◆ Source data ◆
+ + + + + + +

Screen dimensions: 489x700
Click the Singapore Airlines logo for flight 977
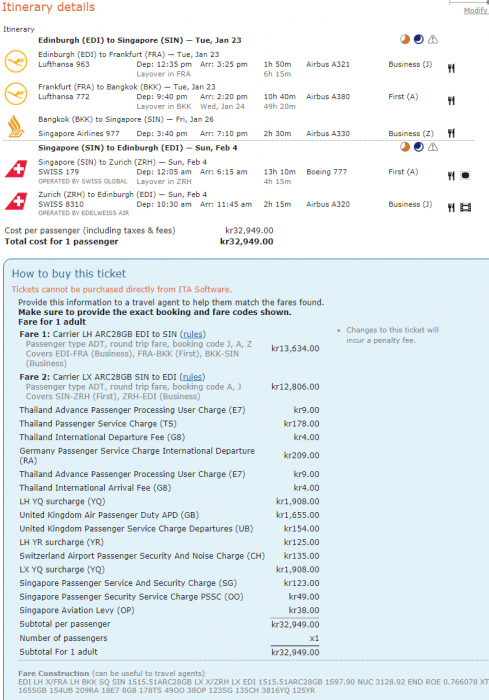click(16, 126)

+ + + + + + +

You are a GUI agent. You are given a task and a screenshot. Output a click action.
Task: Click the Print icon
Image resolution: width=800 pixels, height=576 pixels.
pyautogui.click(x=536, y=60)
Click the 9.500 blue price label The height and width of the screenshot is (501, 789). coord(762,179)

+ + + + + + +

◆ Task brief ◆
Leave out every line above except those from the line with "Image resolution: width=800" up to and including the line with "Click the 9.500", and copy those exactly.

◆ Reply ◆
Image resolution: width=800 pixels, height=576 pixels.
pyautogui.click(x=536, y=60)
Click the 9.500 blue price label The height and width of the screenshot is (501, 789). coord(762,179)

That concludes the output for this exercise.